Sales and marketing expense, which include sales commissions and marketing programs, was 16% of net revenue for the first quarter of 2010, compared to 12% for the same quarter in the previous year. This increase was primarily related to an increase in sales and marketing average headcount as a result of our purchase of PEI in December, 2009. Sales and marketing average headcount increased to 27 for the first quarter of 2010, from 21 for the first quarter of 2009.
Research and development expenses include costs associated with the design, development, testing, and enhancement of our products. As a percentage of our net revenue for the first quarter of 2010, R&D increased to 7% of sales, compared to 6% in the first quarter of 2009. We believe that continued spending on R&D to develop new PX devices, ceramics, and other products is critical to our success and consequently, we expect to increase research and development expenses in absolute dollars in future periods.
Noncash stock based compensation expense for the first quarter was $597,000 and is included in the cost of revenue, G&A, sales and marketing, and R&D expense lines on the income statement. When we report the non-GAAP measurement of adjusted EBITDA, we will be adding back the stock based compensation to earnings, as it is noncash in nature.
GAAP net income was $68,000 for the quarter, or $0.00 per fully diluted share, compared to net income of approximately $1.6 million, or $0.03 per diluted share, in the first quarter of last year. On a non-GAAP basis, adjusting for the purchase accounting that resulted from the purchase of PEI, adjusted net income for the first quarter was $717,000, or $0.01 per diluted share.
We generated adjusted EBITDA in the first quarter of $2.3 million, or 18% of revenue, compared to $2.8 million, or 22% of revenue, for the same period last year. As described in our press release today, adjusted EBITDA adjusts earnings by adding back interest, taxes, depreciation, amortization, and stock based compensation. Our first quarter 2010 financial results included noncash expenses of $597,000 of stock based compensation, $676,000 of intangibles amortization, and $422,000 of inventory step-up expense from the purchase of PEI's inventory.

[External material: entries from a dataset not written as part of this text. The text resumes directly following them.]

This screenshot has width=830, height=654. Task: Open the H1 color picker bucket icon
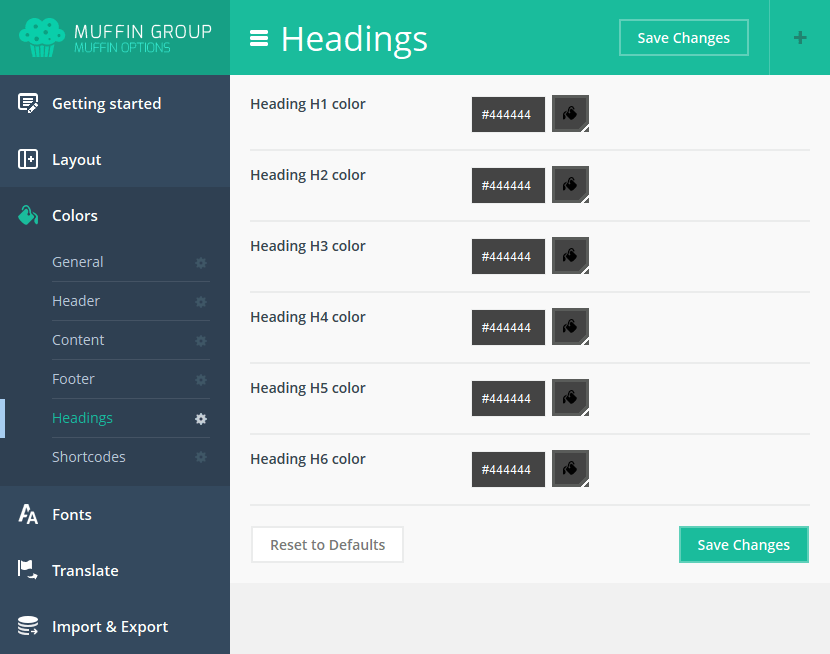[570, 114]
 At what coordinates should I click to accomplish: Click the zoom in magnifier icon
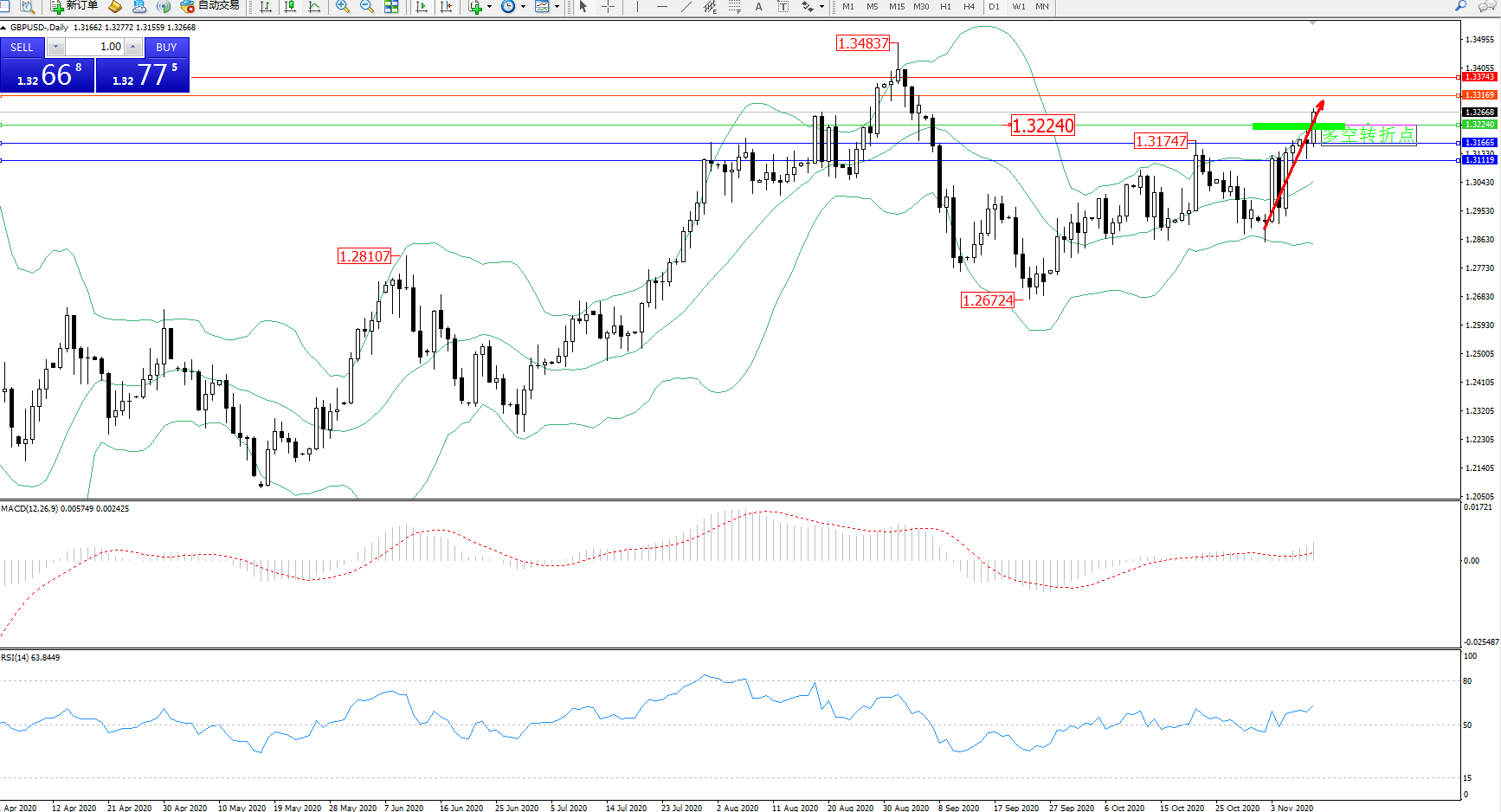click(x=343, y=7)
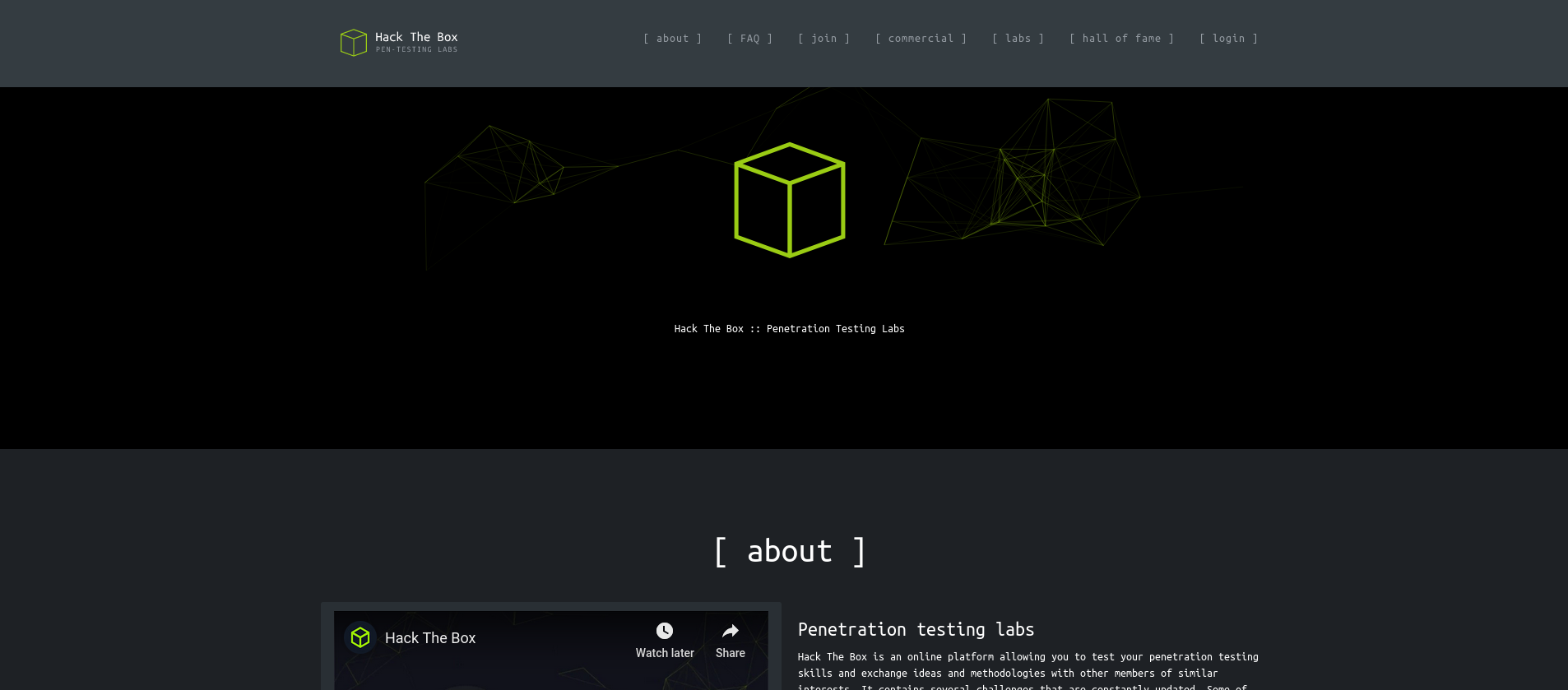
Task: Open the Hack The Box video title
Action: click(430, 638)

Turning now to the balance sheet, we ended the first quarter with approximately $55 million in cash, including $5 million in restricted cash supporting letters of credit. This figure does not include the $5.5 million of cash in contingent escrow funds related to the purchase of Pump Engineering.

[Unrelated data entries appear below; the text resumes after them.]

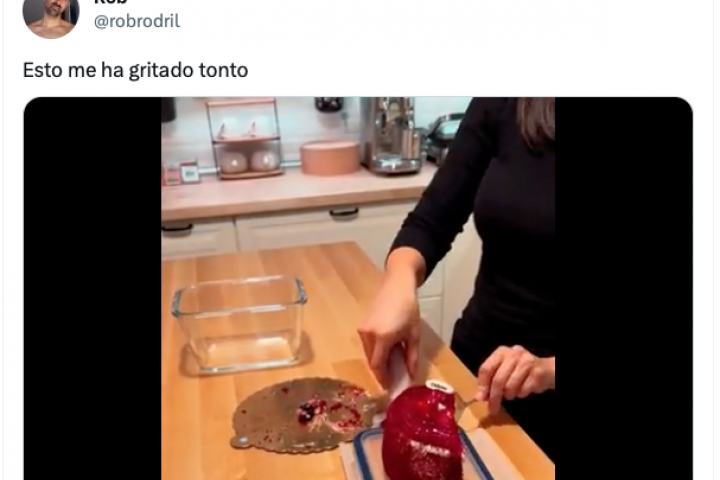Click the white sticker on the pomegranate
720x480 pixels.
[440, 387]
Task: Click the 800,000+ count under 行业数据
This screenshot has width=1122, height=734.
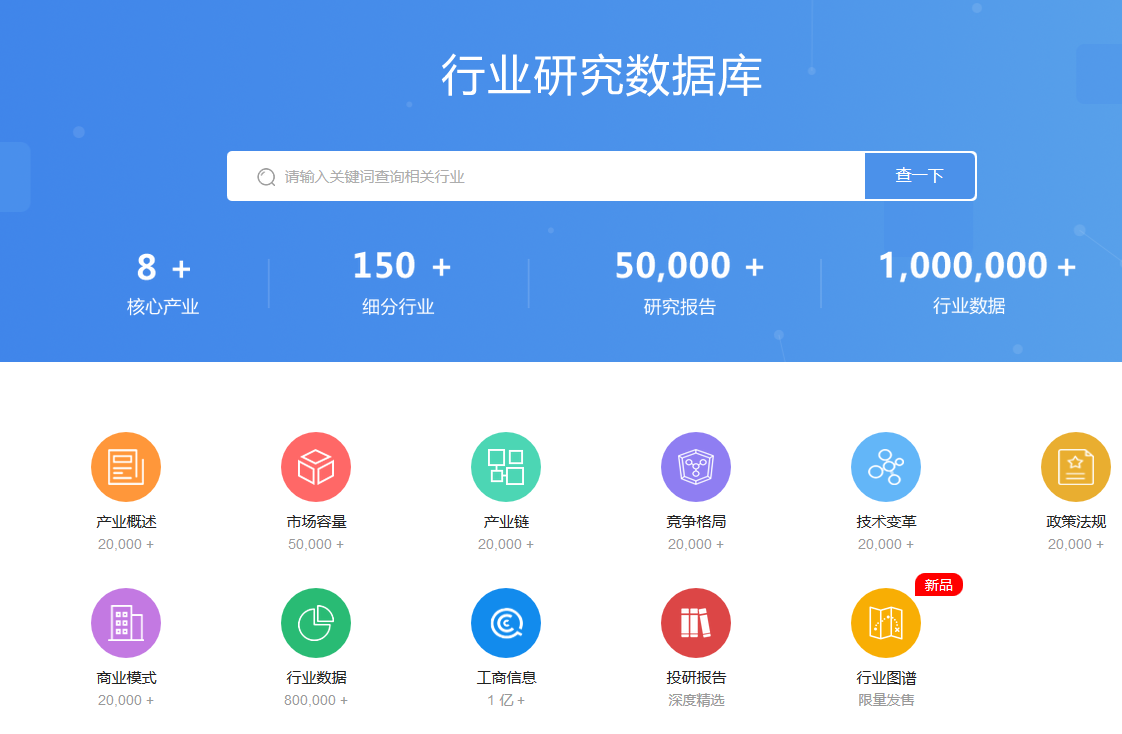Action: (315, 700)
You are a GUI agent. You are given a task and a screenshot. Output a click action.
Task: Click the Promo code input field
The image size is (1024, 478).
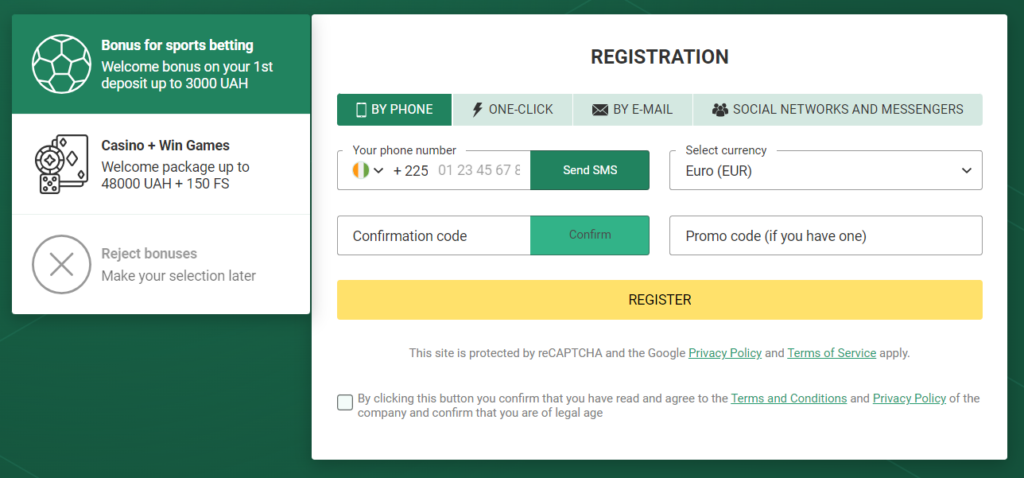[x=825, y=235]
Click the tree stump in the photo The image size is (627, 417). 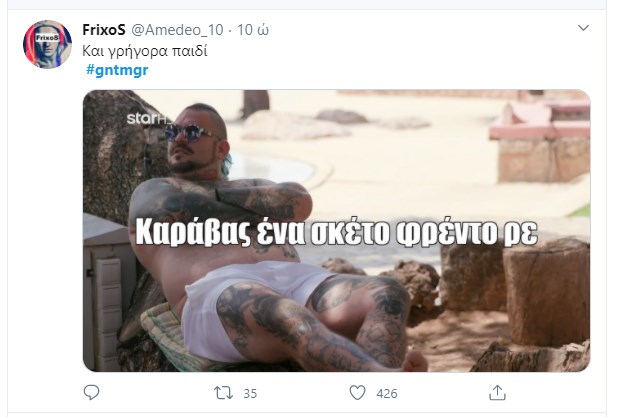(546, 291)
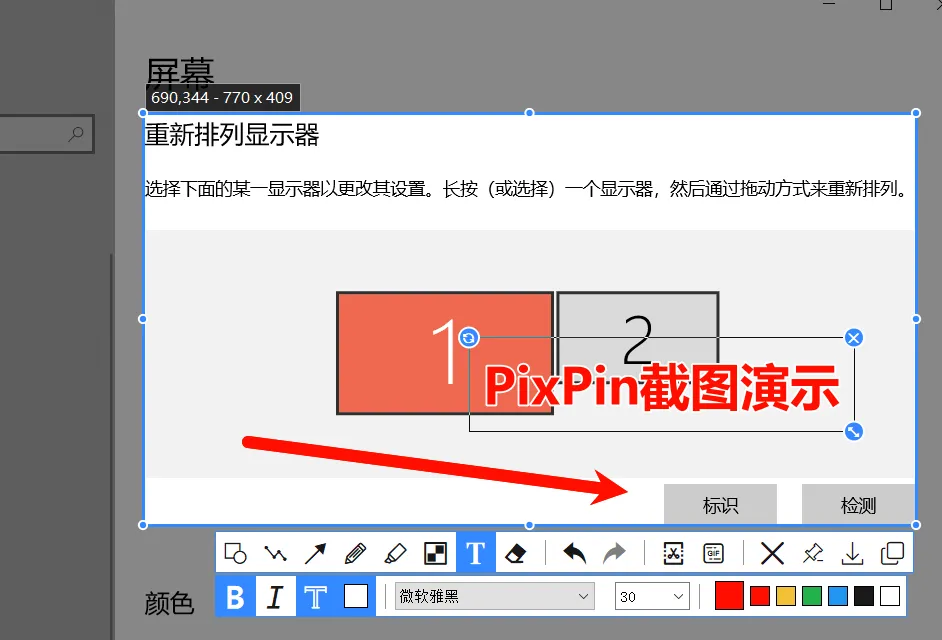
Task: Open the font size 30 dropdown
Action: coord(652,596)
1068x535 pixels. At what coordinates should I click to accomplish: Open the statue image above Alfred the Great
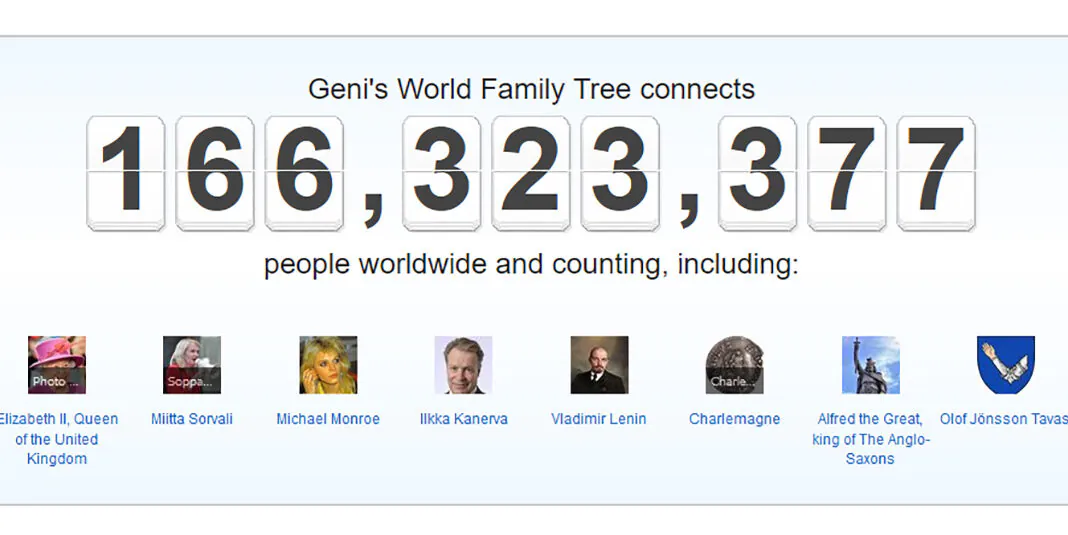(870, 365)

We used $4.2 million of our cash for capital expenditures in the first quarter for our ceramics initiative and built up inventories by $2.9 million for the shipment of the Melbourne contract in the second quarter. We had no outstanding debt under our revolving credit facility. We picked up a small amount of equipment related debt from PEI -- from the PEI acquisition. Most of the increase in other long-term liabilities relates to a portion of the purchase proceeds for Pump Engineering that was put in escrow amounts -- excuse me, escrow accounts.
In our press release today, we provided guidance for our expected revenue and earnings results for the second quarter of 2010. For the second quarter, we are projecting net revenue in the range of $13 million to $15 million and GAAP net income ranging between a loss of $600,000 and a $100,000 profit. On a non-GAAP basis, adjusting for the purchase accounting related to the acquisition of Pump Engineering, we are projecting net income of $100,000 to $500,000, or $0.00 to $0.01 per diluted share.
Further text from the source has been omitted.